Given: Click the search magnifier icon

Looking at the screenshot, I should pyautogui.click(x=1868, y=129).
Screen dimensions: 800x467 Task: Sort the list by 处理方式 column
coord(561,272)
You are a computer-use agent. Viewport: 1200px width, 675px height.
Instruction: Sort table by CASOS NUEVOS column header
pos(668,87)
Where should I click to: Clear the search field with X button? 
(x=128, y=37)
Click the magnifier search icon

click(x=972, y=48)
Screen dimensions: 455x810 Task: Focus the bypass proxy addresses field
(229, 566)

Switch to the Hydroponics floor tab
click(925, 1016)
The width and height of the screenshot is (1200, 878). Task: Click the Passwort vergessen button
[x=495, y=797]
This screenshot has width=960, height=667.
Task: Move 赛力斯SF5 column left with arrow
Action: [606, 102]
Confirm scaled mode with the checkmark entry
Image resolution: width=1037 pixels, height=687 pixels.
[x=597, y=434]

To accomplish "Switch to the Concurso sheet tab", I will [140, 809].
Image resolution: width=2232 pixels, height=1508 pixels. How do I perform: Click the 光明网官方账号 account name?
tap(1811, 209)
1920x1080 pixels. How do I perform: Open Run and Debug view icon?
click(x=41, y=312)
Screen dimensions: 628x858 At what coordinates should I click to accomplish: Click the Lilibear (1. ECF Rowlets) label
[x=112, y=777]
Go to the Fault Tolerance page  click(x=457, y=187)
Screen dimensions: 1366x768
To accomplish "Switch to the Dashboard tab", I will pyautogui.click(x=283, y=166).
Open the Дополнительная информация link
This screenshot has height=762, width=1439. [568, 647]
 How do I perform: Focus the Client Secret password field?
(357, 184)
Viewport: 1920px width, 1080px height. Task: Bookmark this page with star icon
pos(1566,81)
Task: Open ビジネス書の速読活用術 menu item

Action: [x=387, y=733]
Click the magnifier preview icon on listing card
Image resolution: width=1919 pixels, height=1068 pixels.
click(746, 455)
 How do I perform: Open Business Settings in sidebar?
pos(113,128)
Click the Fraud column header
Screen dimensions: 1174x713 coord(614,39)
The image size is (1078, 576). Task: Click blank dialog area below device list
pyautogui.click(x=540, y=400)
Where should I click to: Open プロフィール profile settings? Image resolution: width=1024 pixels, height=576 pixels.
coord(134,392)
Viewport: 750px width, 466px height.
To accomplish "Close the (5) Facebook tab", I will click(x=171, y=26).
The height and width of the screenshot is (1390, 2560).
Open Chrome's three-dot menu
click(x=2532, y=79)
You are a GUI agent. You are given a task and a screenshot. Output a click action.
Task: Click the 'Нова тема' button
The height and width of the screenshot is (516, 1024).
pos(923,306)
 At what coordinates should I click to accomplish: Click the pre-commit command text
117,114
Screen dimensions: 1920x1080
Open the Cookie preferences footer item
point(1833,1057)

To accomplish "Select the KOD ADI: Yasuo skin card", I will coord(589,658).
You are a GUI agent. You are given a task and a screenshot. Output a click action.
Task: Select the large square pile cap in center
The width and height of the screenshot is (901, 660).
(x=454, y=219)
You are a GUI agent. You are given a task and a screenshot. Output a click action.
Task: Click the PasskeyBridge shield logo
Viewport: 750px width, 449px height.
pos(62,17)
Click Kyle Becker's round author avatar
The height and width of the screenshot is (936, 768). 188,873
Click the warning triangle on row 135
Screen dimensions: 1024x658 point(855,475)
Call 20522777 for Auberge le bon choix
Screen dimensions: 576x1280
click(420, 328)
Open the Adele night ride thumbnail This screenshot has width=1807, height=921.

::::::::

## Written problem
Render the entries as a Markdown table with the columns Row and Line, starting at the line that contains "How do I perform: Open Business" and ending at the line that contains "pyautogui.click(x=540, y=400)", both included. Number each line in Row and leave out any blank lines.

## Finished exercise
| Row | Line |
|---|---|
| 1 |  How do I perform: Open Business Settings in sidebar? |
| 2 | pos(113,128) |
| 3 | Click the Fraud column header |
| 4 | Screen dimensions: 1174x713 coord(614,39) |
| 5 | The image size is (1078, 576). Task: Click blank dialog area below device list |
| 6 | pyautogui.click(x=540, y=400) |